Delta Galil Reports Financial Results for Third Quarter of 2012

Sales Increase 27% and Operating Income Rises 26% Excluding Net Gains from One-Time Items - Driven by Accretive Acquisition and U.S. Market Growth

Initial Guidance for 2013 Reflects Continued Growth over 2012


Quarterly Highlights

  • Sales were a record $234.0 million in the 2012 third quarter, up 27% from the same period of 2011. This is the 12th consecutive quarter of increasing sales.
  • Operating income excluding gains from one-time items was $15.8 million for the 2012 third quarter, a 23% increase from a year ago.
  • Net income attributed to shareholders excluding gains from one-time items was $10.0 million in the 2012 third quarter, a 29% increase from the same quarter of 2011.
  • Diluted earnings per share attributed to shareholders, excluding gains from one-time items, was $0.41 for the 2012 third quarter and $0.81 for nine months, up from $0.32 and $0.68, respectively, for the same periods of 2011.
  • Operating cash flow was $40.2 million for 2012 year-to-date, up from $15.3 million in the same period last year.
  • The Company's Board of Directors on October 31, 2012, authorized a share repurchase plan to buy back up to US$2.5 million in Delta Galil common stock, from time to time, during the three-month period beginning November 11, 2012.
  • Delta Galil declared a dividend totaling approximately $2.0 million, or $0.0841 per share, to be distributed on November 27, 2012. The determining and "ex-dividend" date for this distribution will be November 14, 2012.
  • Isaac Dabah, CEO of Delta Galil, noted: "The Company's solid performance in the 2012 third quarter and strong financial matrix reflects highly focused, transformational strategies that have broadened our global reach, diversified our customer base and distribution channels and expanded our portfolio of branded products."
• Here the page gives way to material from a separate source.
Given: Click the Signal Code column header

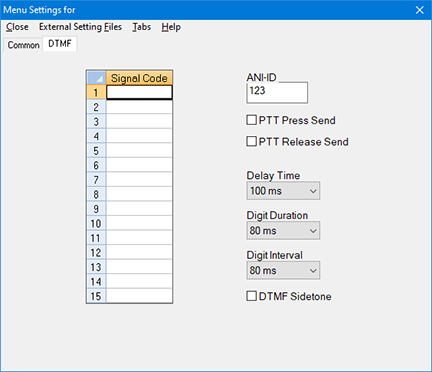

TEL AVIV--(BUSINESS WIRE)-- Delta Galil Industries, Ltd. (DELT/Tel Aviv Stock Exchange, DELTY.PK/OTCQX), the global manufacturer and marketer of branded and private label apparel products for men, women and children, today reported its financial results for the third quarter and nine months of 2012.

Delta Galil reported record sales for the third quarter of 2012 of $234.0 million, compared to $184.8 million in the same quarter of 2011, an increase of 27%. Sales in the first nine months of 2012 were $571.2 million, compared to $502.4 million in the same period of 2011, an increase of 14%. The higher sales in the 2012 third quarter benefitted from Delta Galil's acquisition of Schiesser Group, completed in July 2012, while sales in both the 2012 third quarter and nine months also reflected a strong performance in the North American mass market and Upper Market channels.
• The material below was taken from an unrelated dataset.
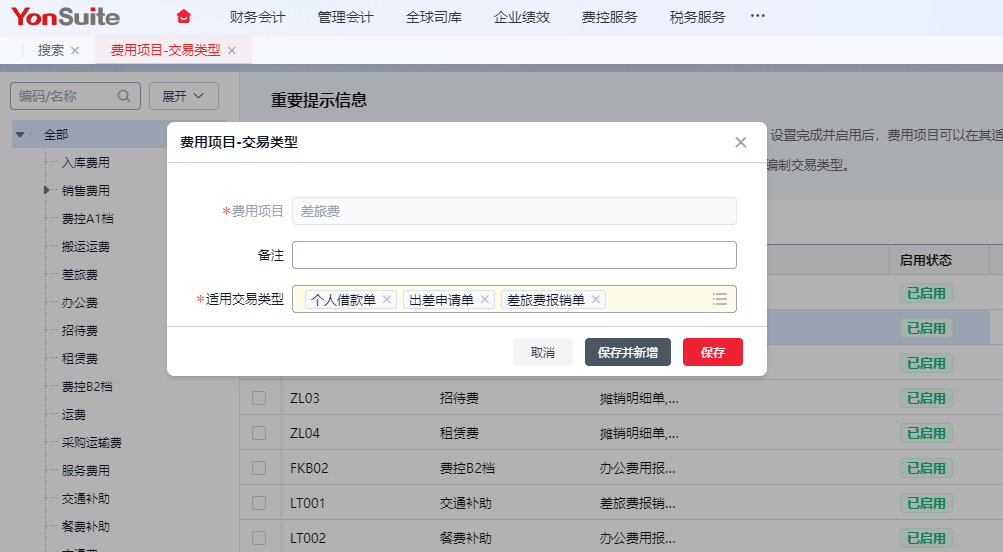Close the 费用项目-交易类型 tab with its X
This screenshot has width=1003, height=552.
(232, 50)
Operating income excluding gains from one-time items was $15.8 million in the third quarter of 2012, rising 23% from the $12.8 million reported in the third quarter of 2011. In the first nine months of 2012, operating income excluding gains from one-time items was $31.0 million, compared to $24.7 million in the same period of 2011, a 26% increase.
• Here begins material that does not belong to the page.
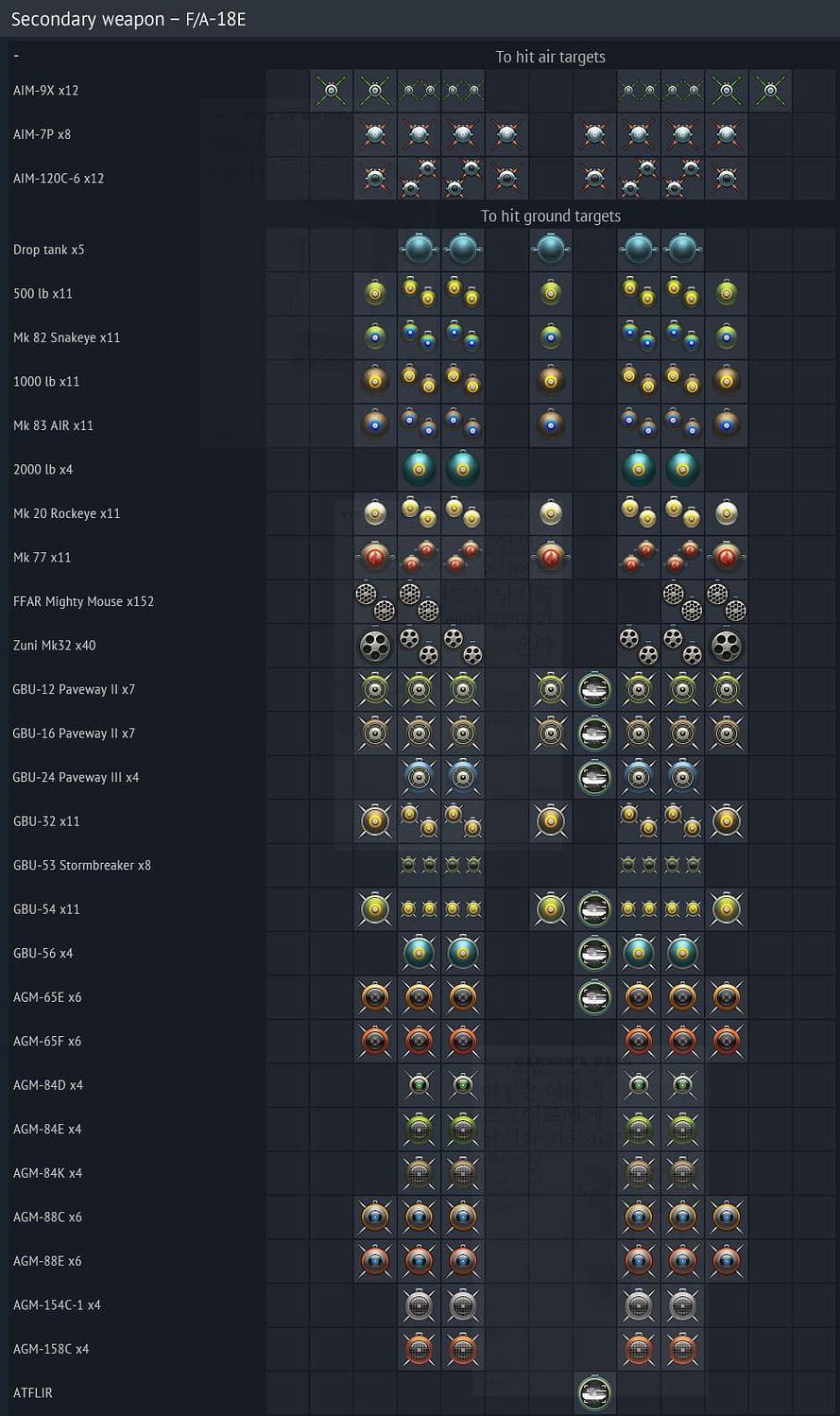The image size is (840, 1416).
Task: Click the center Drop tank icon
Action: pyautogui.click(x=551, y=250)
Net income attributed to shareholders excluding gains from one-time items, after tax, was $10.0 million in the third quarter of 2012, compared to $7.7 million in the same quarter of last year, a 29% increase. For the first nine months of 2012, net income attributed to shareholders excluding capital gains and one-time items, after tax, was $20.0 million, rising 23% from $16.3 million in the same period of 2011.

Diluted earnings per share attributed to shareholders, excluding net gains from one-time items, was $0.41 for the 2012 third quarter and $0.81 for nine months. In the third quarter and first nine months of 2011, the comparable amounts were $0.32 and $0.68, respectively.

Results for the third quarter and first nine months of 2012 included net gains attributed to the Lucky Buy of $12.2 million from the acquisition of Schiesser, partially offset by restructuring expenses of $2.4 million due to efficiency measures. Results for the first nine months of 2012 included a capital gain of $19.9 million from the sale of real estate, expenses of $1.2 million from the Schiesser acquisition, a write-down of unused fixed assets of $1.3 million, a net gain from the Schiesser acquisition as previously noted, and restructuring expenses of $5.4 million. The only one-time item in the 2011 nine month period, were capital gains of $3.6 million from assets sale.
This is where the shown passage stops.